The records that follow must be reproduced in full, exactly as written.

★ ★ ★ ★ ★

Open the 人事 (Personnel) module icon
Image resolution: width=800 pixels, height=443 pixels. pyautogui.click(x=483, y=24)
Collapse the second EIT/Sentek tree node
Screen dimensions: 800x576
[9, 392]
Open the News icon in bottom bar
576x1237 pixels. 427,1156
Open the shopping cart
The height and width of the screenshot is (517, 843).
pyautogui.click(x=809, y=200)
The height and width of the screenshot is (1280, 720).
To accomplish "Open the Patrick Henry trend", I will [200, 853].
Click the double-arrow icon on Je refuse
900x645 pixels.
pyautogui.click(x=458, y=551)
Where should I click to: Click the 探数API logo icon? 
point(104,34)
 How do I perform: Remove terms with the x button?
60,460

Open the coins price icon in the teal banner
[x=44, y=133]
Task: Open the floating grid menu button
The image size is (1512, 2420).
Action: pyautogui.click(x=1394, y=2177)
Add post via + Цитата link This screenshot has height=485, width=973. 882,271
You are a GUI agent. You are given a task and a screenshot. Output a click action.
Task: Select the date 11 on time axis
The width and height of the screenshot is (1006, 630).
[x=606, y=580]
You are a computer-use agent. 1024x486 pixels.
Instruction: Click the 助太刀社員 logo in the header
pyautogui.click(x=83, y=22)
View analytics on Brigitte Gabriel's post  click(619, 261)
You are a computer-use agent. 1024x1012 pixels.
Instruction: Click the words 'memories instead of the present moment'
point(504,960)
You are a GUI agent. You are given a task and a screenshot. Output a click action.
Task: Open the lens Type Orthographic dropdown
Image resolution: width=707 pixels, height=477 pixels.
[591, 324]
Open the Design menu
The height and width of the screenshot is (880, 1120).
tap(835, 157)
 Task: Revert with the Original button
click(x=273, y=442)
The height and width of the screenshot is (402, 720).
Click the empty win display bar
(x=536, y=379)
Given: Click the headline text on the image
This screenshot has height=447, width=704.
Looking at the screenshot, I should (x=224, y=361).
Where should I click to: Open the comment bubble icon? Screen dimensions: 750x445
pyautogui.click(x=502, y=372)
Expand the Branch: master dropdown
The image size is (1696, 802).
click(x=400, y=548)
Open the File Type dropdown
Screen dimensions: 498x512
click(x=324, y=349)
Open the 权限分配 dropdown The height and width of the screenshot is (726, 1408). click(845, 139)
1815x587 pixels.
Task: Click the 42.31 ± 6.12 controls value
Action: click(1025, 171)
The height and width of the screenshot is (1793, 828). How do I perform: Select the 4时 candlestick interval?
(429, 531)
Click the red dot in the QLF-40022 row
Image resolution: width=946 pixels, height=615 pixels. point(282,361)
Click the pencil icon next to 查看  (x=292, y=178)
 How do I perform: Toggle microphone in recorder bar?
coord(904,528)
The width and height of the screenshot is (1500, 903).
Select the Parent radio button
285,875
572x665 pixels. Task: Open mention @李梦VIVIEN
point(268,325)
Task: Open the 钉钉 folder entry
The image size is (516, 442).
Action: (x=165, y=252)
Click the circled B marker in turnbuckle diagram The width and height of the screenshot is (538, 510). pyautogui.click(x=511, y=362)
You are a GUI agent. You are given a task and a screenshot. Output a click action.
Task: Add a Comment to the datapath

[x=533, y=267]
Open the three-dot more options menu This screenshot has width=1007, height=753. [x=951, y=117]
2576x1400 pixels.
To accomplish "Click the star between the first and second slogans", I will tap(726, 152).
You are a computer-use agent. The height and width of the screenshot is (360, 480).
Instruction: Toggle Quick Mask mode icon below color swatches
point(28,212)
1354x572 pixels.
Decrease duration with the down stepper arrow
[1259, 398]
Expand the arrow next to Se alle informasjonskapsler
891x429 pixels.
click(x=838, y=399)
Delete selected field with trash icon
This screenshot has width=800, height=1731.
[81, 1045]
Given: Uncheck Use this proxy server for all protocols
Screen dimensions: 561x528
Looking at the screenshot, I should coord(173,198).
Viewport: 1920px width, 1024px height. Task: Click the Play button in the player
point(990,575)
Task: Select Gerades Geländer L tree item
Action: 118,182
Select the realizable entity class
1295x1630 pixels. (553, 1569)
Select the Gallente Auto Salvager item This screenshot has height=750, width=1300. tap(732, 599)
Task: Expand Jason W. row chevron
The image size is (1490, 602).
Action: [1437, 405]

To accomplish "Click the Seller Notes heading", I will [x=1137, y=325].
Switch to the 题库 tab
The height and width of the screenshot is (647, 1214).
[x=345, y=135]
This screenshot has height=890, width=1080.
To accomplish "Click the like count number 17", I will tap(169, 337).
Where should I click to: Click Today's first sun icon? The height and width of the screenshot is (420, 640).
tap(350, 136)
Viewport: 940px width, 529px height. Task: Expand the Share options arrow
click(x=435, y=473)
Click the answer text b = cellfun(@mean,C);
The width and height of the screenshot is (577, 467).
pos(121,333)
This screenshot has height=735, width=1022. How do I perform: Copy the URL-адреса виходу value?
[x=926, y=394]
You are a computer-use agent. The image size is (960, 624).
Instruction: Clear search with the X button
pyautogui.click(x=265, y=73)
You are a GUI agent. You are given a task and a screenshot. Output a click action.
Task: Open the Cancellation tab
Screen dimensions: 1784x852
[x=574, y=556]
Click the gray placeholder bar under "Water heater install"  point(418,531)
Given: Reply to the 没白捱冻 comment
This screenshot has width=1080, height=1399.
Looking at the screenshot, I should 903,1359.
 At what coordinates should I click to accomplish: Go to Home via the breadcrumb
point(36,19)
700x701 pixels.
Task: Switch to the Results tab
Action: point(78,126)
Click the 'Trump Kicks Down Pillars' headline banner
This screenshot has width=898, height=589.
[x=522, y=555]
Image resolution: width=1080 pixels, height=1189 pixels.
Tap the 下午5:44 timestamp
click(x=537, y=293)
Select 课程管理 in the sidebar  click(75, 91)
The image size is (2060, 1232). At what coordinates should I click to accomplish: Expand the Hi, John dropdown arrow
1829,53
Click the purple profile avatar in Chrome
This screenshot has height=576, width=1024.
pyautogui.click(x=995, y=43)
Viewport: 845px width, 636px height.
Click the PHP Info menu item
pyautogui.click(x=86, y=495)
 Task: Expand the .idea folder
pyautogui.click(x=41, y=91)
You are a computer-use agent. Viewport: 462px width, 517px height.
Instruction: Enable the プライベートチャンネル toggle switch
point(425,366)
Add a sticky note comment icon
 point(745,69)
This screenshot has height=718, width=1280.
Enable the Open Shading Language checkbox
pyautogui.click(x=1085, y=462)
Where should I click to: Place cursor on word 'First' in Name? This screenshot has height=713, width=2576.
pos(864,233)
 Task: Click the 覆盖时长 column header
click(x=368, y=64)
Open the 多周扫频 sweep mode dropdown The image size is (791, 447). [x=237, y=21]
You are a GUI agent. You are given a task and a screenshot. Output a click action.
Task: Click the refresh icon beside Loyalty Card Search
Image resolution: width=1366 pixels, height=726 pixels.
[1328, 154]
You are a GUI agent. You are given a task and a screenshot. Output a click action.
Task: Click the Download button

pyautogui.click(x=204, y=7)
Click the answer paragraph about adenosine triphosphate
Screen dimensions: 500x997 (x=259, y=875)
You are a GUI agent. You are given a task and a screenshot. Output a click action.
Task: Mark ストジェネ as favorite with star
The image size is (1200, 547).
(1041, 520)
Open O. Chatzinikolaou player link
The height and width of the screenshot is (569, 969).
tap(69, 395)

★ ★ ★ ★ ★

ANSWER BOX —
Open the 人事 (Personnel) module icon
Image resolution: width=800 pixels, height=443 pixels. pyautogui.click(x=483, y=24)
Collapse the second EIT/Sentek tree node
Screen dimensions: 800x576
[9, 392]
Open the News icon in bottom bar
576x1237 pixels. 427,1156
Open the shopping cart
The height and width of the screenshot is (517, 843).
pyautogui.click(x=809, y=200)
The height and width of the screenshot is (1280, 720).
To accomplish "Open the Patrick Henry trend", I will [200, 853].
Click the double-arrow icon on Je refuse
900x645 pixels.
pyautogui.click(x=458, y=551)
Where should I click to: Click the 探数API logo icon? 
point(104,34)
 How do I perform: Remove terms with the x button?
60,460

Open the coins price icon in the teal banner
[x=44, y=133]
Task: Open the floating grid menu button
The image size is (1512, 2420).
Action: pyautogui.click(x=1394, y=2177)
Add post via + Цитата link This screenshot has height=485, width=973. 882,271
You are a GUI agent. You are given a task and a screenshot. Output a click action.
Task: Select the date 11 on time axis
The width and height of the screenshot is (1006, 630).
[x=606, y=580]
You are a computer-use agent. 1024x486 pixels.
Instruction: Click the 助太刀社員 logo in the header
pyautogui.click(x=83, y=22)
View analytics on Brigitte Gabriel's post  click(619, 261)
You are a computer-use agent. 1024x1012 pixels.
Instruction: Click the words 'memories instead of the present moment'
point(504,960)
You are a GUI agent. You are given a task and a screenshot. Output a click action.
Task: Open the lens Type Orthographic dropdown
Image resolution: width=707 pixels, height=477 pixels.
[591, 324]
Open the Design menu
The height and width of the screenshot is (880, 1120).
tap(835, 157)
 Task: Revert with the Original button
click(x=273, y=442)
The height and width of the screenshot is (402, 720).
Click the empty win display bar
(x=536, y=379)
Given: Click the headline text on the image
This screenshot has height=447, width=704.
Looking at the screenshot, I should (x=224, y=361).
Where should I click to: Open the comment bubble icon? Screen dimensions: 750x445
pyautogui.click(x=502, y=372)
Expand the Branch: master dropdown
The image size is (1696, 802).
click(x=400, y=548)
Open the File Type dropdown
Screen dimensions: 498x512
click(x=324, y=349)
Open the 权限分配 dropdown The height and width of the screenshot is (726, 1408). click(845, 139)
1815x587 pixels.
Task: Click the 42.31 ± 6.12 controls value
Action: click(1025, 171)
The height and width of the screenshot is (1793, 828). How do I perform: Select the 4时 candlestick interval?
(429, 531)
Click the red dot in the QLF-40022 row
Image resolution: width=946 pixels, height=615 pixels. point(282,361)
Click the pencil icon next to 查看  (x=292, y=178)
 How do I perform: Toggle microphone in recorder bar?
coord(904,528)
The width and height of the screenshot is (1500, 903).
Select the Parent radio button
285,875
572x665 pixels. Task: Open mention @李梦VIVIEN
point(268,325)
Task: Open the 钉钉 folder entry
The image size is (516, 442).
Action: (x=165, y=252)
Click the circled B marker in turnbuckle diagram The width and height of the screenshot is (538, 510). pyautogui.click(x=511, y=362)
You are a GUI agent. You are given a task and a screenshot. Output a click action.
Task: Add a Comment to the datapath

[x=533, y=267]
Open the three-dot more options menu This screenshot has width=1007, height=753. [x=951, y=117]
2576x1400 pixels.
To accomplish "Click the star between the first and second slogans", I will tap(726, 152).
You are a computer-use agent. The height and width of the screenshot is (360, 480).
Instruction: Toggle Quick Mask mode icon below color swatches
point(28,212)
1354x572 pixels.
Decrease duration with the down stepper arrow
[1259, 398]
Expand the arrow next to Se alle informasjonskapsler
891x429 pixels.
click(x=838, y=399)
Delete selected field with trash icon
This screenshot has width=800, height=1731.
[81, 1045]
Given: Uncheck Use this proxy server for all protocols
Screen dimensions: 561x528
Looking at the screenshot, I should coord(173,198).
Viewport: 1920px width, 1024px height. Task: Click the Play button in the player
point(990,575)
Task: Select Gerades Geländer L tree item
Action: 118,182
Select the realizable entity class
1295x1630 pixels. (553, 1569)
Select the Gallente Auto Salvager item This screenshot has height=750, width=1300. tap(732, 599)
Task: Expand Jason W. row chevron
The image size is (1490, 602).
Action: [1437, 405]

To accomplish "Click the Seller Notes heading", I will [x=1137, y=325].
Switch to the 题库 tab
The height and width of the screenshot is (647, 1214).
[x=345, y=135]
This screenshot has height=890, width=1080.
To accomplish "Click the like count number 17", I will tap(169, 337).
Where should I click to: Click Today's first sun icon? The height and width of the screenshot is (420, 640).
tap(350, 136)
Viewport: 940px width, 529px height. Task: Expand the Share options arrow
click(x=435, y=473)
Click the answer text b = cellfun(@mean,C);
The width and height of the screenshot is (577, 467).
pos(121,333)
This screenshot has height=735, width=1022. How do I perform: Copy the URL-адреса виходу value?
[x=926, y=394]
You are a computer-use agent. The image size is (960, 624).
Instruction: Clear search with the X button
pyautogui.click(x=265, y=73)
You are a GUI agent. You are given a task and a screenshot. Output a click action.
Task: Open the Cancellation tab
Screen dimensions: 1784x852
[x=574, y=556]
Click the gray placeholder bar under "Water heater install"  point(418,531)
Given: Reply to the 没白捱冻 comment
This screenshot has width=1080, height=1399.
Looking at the screenshot, I should 903,1359.
 At what coordinates should I click to accomplish: Go to Home via the breadcrumb
point(36,19)
700x701 pixels.
Task: Switch to the Results tab
Action: point(78,126)
Click the 'Trump Kicks Down Pillars' headline banner
This screenshot has width=898, height=589.
[x=522, y=555]
Image resolution: width=1080 pixels, height=1189 pixels.
Tap the 下午5:44 timestamp
click(x=537, y=293)
Select 课程管理 in the sidebar  click(75, 91)
The image size is (2060, 1232). At what coordinates should I click to accomplish: Expand the Hi, John dropdown arrow
1829,53
Click the purple profile avatar in Chrome
This screenshot has height=576, width=1024.
pyautogui.click(x=995, y=43)
Viewport: 845px width, 636px height.
Click the PHP Info menu item
pyautogui.click(x=86, y=495)
 Task: Expand the .idea folder
pyautogui.click(x=41, y=91)
You are a computer-use agent. Viewport: 462px width, 517px height.
Instruction: Enable the プライベートチャンネル toggle switch
point(425,366)
Add a sticky note comment icon
 point(745,69)
This screenshot has height=718, width=1280.
Enable the Open Shading Language checkbox
pyautogui.click(x=1085, y=462)
Where should I click to: Place cursor on word 'First' in Name? This screenshot has height=713, width=2576.
pos(864,233)
 Task: Click the 覆盖时长 column header
click(x=368, y=64)
Open the 多周扫频 sweep mode dropdown The image size is (791, 447). [x=237, y=21]
You are a GUI agent. You are given a task and a screenshot. Output a click action.
Task: Click the refresh icon beside Loyalty Card Search
Image resolution: width=1366 pixels, height=726 pixels.
[1328, 154]
You are a GUI agent. You are given a task and a screenshot. Output a click action.
Task: Click the Download button

pyautogui.click(x=204, y=7)
Click the answer paragraph about adenosine triphosphate
Screen dimensions: 500x997 (x=259, y=875)
You are a GUI agent. You are given a task and a screenshot. Output a click action.
Task: Mark ストジェネ as favorite with star
The image size is (1200, 547).
(1041, 520)
Open O. Chatzinikolaou player link
The height and width of the screenshot is (569, 969).
tap(69, 395)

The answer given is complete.